EXERCISE AIM: Could you find every line in the entries below that holds the word "header" and copy it?

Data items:
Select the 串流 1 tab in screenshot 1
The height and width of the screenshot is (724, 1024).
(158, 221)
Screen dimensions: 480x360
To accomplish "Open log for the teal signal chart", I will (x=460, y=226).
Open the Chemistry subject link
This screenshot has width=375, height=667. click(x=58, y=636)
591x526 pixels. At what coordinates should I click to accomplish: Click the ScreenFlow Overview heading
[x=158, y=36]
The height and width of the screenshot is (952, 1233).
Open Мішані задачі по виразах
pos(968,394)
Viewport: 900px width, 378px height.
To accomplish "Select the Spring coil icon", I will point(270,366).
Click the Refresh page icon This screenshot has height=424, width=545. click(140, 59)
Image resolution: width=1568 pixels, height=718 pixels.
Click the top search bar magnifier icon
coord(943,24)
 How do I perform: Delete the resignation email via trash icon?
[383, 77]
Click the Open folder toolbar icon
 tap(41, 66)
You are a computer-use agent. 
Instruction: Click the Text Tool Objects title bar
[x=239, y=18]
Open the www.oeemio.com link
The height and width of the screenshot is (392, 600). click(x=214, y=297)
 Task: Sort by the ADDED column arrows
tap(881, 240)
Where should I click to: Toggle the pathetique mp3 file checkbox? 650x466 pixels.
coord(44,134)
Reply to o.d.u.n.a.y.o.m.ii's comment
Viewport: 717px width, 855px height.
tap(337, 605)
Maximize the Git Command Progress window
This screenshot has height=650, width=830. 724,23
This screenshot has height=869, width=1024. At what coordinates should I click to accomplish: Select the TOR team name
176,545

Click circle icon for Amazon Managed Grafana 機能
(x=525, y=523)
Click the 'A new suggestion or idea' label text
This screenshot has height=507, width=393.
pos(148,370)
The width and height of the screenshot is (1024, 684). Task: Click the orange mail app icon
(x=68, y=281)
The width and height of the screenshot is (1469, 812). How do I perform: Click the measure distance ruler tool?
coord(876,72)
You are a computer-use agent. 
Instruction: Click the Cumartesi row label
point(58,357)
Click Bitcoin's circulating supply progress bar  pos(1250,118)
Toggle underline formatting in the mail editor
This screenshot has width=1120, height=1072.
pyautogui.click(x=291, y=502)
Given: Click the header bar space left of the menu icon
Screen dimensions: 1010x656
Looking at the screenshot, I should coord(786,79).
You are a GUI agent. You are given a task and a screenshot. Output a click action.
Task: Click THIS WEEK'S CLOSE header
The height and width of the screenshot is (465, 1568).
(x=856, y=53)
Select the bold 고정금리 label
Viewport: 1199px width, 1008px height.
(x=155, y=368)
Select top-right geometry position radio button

OUTPUT:
Given: Click the header bar space left of the menu icon
Task: Click THIS WEEK'S CLOSE header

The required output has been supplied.